═════ Records for processing
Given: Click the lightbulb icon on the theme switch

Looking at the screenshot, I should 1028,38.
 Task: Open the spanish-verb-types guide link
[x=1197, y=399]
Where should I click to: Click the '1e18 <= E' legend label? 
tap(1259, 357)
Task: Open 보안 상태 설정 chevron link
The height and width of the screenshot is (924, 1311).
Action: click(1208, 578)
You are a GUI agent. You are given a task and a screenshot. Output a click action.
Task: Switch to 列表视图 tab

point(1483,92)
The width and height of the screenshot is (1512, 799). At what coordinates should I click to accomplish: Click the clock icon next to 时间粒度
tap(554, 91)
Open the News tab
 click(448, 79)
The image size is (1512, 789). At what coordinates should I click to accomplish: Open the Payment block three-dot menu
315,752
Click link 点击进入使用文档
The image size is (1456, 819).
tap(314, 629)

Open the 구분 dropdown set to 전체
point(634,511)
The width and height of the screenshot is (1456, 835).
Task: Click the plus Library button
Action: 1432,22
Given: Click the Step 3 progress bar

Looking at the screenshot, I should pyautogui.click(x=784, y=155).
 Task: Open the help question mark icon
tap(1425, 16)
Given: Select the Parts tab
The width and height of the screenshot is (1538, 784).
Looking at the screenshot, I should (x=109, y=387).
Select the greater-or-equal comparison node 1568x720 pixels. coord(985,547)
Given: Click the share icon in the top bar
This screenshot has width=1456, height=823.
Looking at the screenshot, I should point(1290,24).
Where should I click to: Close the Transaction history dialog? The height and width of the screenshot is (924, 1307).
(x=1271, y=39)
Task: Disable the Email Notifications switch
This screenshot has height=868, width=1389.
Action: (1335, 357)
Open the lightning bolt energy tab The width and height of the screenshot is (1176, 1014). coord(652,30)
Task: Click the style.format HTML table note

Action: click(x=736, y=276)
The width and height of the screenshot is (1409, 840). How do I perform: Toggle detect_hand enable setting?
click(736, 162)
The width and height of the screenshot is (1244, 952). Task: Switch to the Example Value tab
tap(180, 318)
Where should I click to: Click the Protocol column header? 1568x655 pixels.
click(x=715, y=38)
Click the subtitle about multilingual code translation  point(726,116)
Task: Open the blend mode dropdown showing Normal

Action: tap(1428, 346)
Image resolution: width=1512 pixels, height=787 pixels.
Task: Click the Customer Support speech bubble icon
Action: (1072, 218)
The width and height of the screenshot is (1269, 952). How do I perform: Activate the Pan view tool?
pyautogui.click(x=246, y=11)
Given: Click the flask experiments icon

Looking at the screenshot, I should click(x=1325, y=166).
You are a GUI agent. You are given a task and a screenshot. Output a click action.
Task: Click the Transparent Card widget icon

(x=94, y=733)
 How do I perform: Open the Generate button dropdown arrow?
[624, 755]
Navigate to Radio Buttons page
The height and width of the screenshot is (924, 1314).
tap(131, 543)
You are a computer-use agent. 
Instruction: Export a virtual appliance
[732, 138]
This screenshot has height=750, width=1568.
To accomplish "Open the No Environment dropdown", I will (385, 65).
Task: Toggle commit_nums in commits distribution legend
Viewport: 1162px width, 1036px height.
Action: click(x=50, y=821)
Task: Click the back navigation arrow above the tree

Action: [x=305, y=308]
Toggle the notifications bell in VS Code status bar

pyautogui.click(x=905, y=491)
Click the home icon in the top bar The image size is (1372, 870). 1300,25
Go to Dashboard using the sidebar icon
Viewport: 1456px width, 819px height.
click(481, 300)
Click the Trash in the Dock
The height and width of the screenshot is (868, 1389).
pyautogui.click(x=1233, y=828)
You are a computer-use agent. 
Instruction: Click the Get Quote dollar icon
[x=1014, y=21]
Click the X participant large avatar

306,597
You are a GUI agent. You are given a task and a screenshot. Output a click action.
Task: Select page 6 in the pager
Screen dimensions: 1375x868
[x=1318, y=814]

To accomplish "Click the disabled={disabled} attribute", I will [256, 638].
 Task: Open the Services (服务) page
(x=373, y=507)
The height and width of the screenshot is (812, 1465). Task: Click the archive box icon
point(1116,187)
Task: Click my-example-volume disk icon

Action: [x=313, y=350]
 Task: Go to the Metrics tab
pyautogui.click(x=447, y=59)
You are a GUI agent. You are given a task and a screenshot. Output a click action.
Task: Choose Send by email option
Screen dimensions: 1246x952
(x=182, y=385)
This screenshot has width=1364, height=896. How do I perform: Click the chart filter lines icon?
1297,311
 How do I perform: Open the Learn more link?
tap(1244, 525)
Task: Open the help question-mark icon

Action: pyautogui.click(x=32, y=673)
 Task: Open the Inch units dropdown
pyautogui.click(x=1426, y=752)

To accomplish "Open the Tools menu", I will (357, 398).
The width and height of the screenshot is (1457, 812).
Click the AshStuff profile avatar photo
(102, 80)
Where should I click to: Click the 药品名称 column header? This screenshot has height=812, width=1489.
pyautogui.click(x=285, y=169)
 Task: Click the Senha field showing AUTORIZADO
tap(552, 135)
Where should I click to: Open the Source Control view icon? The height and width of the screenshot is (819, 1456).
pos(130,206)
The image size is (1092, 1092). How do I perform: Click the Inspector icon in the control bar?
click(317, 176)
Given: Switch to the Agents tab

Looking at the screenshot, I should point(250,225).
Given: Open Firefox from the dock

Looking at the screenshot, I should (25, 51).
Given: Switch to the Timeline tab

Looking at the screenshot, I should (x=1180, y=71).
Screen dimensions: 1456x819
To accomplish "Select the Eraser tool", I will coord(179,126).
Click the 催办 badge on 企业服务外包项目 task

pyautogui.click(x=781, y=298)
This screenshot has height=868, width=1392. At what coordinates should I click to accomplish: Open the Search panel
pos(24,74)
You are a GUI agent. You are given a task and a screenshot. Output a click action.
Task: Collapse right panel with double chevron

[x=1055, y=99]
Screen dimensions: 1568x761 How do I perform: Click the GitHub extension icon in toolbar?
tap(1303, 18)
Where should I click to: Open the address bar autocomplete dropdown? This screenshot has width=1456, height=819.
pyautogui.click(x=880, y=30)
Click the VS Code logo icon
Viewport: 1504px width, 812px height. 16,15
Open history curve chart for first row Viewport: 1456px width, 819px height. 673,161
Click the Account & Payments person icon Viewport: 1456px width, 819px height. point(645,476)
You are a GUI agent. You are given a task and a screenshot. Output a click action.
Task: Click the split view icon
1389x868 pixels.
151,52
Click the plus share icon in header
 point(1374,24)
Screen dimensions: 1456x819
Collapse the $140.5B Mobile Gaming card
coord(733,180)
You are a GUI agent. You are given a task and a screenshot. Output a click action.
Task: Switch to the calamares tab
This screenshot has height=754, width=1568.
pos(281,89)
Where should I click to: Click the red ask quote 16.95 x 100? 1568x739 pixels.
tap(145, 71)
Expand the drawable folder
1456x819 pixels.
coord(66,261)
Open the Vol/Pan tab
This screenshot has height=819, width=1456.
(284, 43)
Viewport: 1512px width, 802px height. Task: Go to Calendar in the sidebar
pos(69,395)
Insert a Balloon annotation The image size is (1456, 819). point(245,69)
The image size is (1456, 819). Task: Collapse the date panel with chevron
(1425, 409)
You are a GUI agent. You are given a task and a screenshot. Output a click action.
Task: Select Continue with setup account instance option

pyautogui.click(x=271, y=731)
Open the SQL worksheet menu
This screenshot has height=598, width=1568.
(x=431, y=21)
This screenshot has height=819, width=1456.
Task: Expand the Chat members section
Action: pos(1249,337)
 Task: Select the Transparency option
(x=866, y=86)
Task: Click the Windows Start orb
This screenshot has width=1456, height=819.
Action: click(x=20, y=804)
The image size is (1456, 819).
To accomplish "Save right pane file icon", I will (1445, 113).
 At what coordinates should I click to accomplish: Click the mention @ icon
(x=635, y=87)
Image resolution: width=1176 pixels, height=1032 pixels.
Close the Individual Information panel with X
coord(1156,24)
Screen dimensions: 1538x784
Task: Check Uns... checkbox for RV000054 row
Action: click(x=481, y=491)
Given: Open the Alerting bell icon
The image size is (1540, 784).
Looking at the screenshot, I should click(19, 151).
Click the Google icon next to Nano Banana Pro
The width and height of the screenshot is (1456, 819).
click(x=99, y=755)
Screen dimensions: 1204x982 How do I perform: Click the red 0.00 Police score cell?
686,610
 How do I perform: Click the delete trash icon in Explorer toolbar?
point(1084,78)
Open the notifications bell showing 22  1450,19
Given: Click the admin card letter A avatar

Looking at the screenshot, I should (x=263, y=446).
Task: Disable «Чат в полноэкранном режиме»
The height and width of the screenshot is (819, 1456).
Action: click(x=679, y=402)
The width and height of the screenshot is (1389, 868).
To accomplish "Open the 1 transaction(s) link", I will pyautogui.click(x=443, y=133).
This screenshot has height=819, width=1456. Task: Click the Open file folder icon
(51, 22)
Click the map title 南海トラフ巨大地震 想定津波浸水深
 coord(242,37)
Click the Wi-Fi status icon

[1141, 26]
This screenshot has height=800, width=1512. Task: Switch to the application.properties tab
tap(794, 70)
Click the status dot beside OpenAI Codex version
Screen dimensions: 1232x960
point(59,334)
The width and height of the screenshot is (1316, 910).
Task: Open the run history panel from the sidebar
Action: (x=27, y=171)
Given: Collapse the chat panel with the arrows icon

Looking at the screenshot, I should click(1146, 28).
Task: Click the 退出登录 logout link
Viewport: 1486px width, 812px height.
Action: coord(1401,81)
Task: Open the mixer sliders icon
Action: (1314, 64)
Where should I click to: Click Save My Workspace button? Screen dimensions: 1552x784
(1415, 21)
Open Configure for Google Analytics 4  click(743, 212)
══════════
Exercise details.
Please return exactly the lines from the opening line of the data above through the line with "Task: Disable the Email Notifications switch", both included and nothing else.

Answer.
Given: Click the lightbulb icon on the theme switch

Looking at the screenshot, I should 1028,38.
 Task: Open the spanish-verb-types guide link
[x=1197, y=399]
Where should I click to: Click the '1e18 <= E' legend label? 
tap(1259, 357)
Task: Open 보안 상태 설정 chevron link
The height and width of the screenshot is (924, 1311).
Action: click(1208, 578)
You are a GUI agent. You are given a task and a screenshot. Output a click action.
Task: Switch to 列表视图 tab

point(1483,92)
The width and height of the screenshot is (1512, 799). At what coordinates should I click to accomplish: Click the clock icon next to 时间粒度
tap(554, 91)
Open the News tab
 click(448, 79)
The image size is (1512, 789). At what coordinates should I click to accomplish: Open the Payment block three-dot menu
315,752
Click link 点击进入使用文档
The image size is (1456, 819).
tap(314, 629)

Open the 구분 dropdown set to 전체
point(634,511)
The width and height of the screenshot is (1456, 835).
Task: Click the plus Library button
Action: 1432,22
Given: Click the Step 3 progress bar

Looking at the screenshot, I should pyautogui.click(x=784, y=155).
 Task: Open the help question mark icon
tap(1425, 16)
Given: Select the Parts tab
The width and height of the screenshot is (1538, 784).
Looking at the screenshot, I should (x=109, y=387).
Select the greater-or-equal comparison node 1568x720 pixels. coord(985,547)
Given: Click the share icon in the top bar
This screenshot has width=1456, height=823.
Looking at the screenshot, I should point(1290,24).
Where should I click to: Close the Transaction history dialog? The height and width of the screenshot is (924, 1307).
(x=1271, y=39)
Task: Disable the Email Notifications switch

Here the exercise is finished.